> [Collected data entries]

┄┄┄┄┄┄┄┄┄┄┄┄┄┄┄┄┄┄┄┄

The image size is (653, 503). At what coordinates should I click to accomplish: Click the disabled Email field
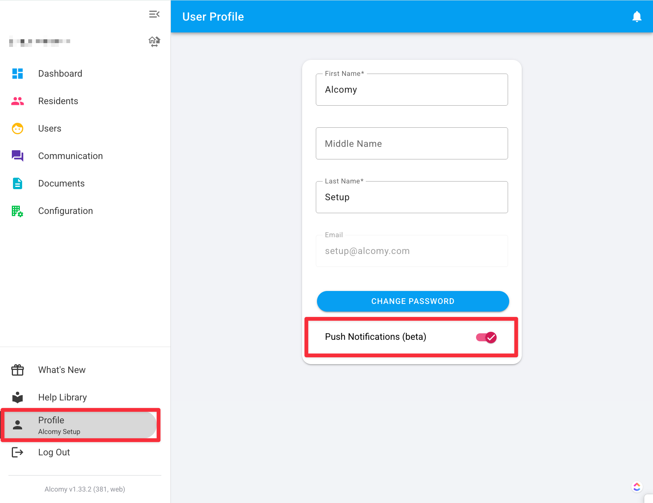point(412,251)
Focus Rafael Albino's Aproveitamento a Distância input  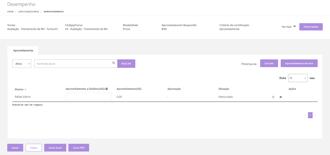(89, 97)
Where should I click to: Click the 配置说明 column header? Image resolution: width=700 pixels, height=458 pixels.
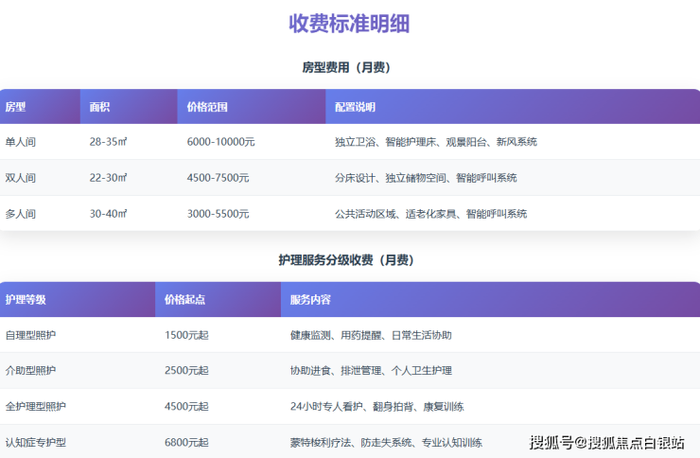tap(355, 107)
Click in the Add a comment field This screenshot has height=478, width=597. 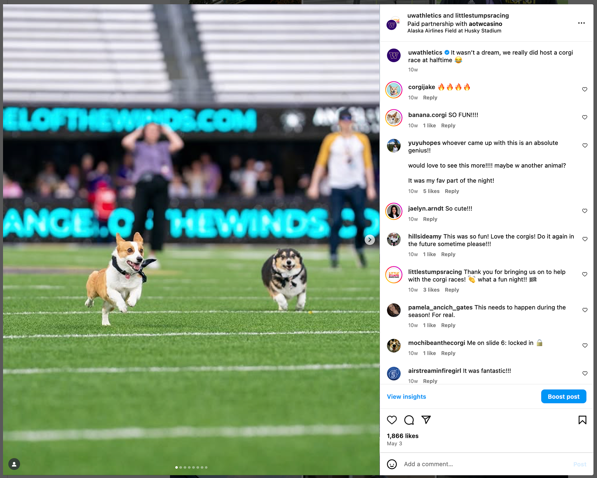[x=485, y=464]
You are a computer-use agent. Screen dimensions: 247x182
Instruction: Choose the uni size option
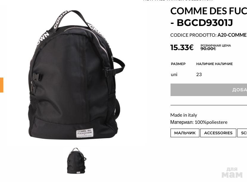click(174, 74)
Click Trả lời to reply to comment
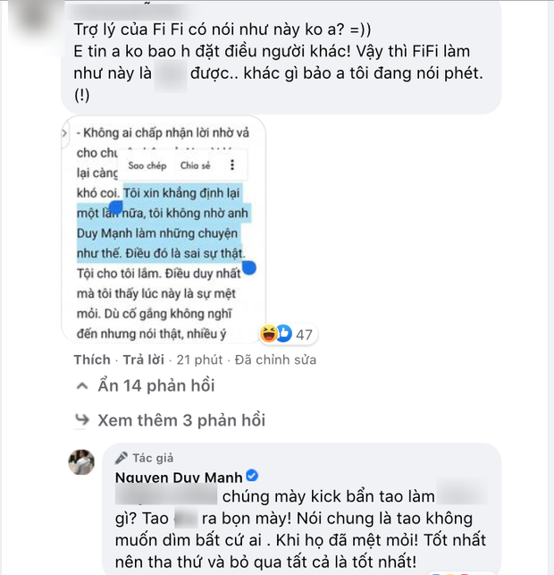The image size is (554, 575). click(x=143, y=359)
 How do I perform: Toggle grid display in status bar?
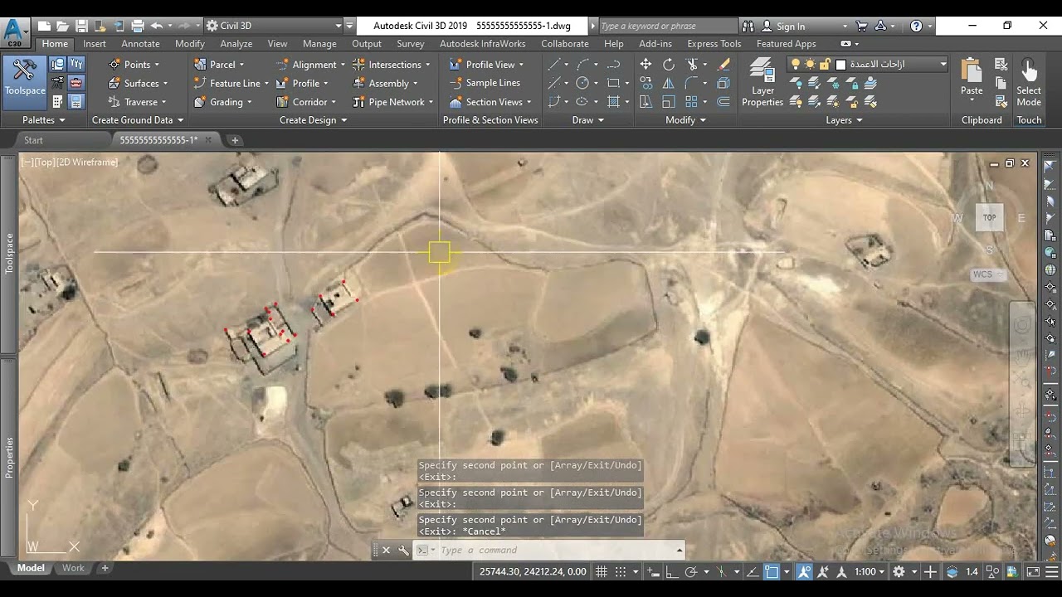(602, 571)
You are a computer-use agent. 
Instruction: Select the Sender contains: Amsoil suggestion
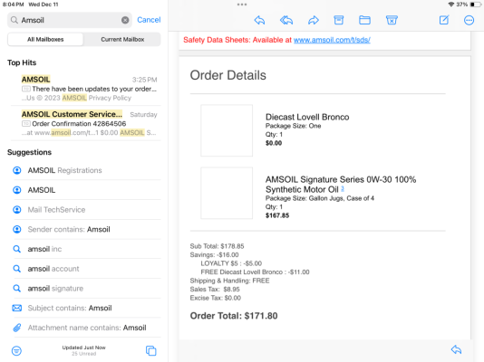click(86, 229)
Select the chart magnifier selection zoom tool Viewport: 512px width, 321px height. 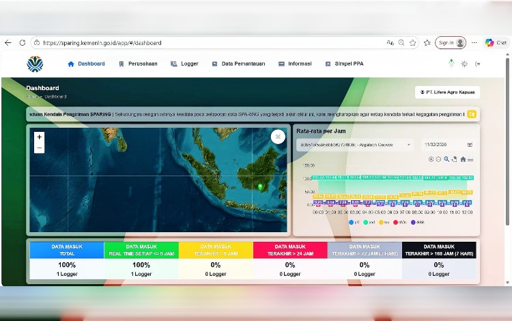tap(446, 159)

┄┄┄┄┄┄┄┄┄┄┄┄┄┄┄┄┄┄┄┄

> [Problem statement]
Look through the entries above; find each line with the word "computer" and copy it.

> [Exercise result]
You are a computer-use agent. Screen dimensions: 247x182
You are a computer-use agent. 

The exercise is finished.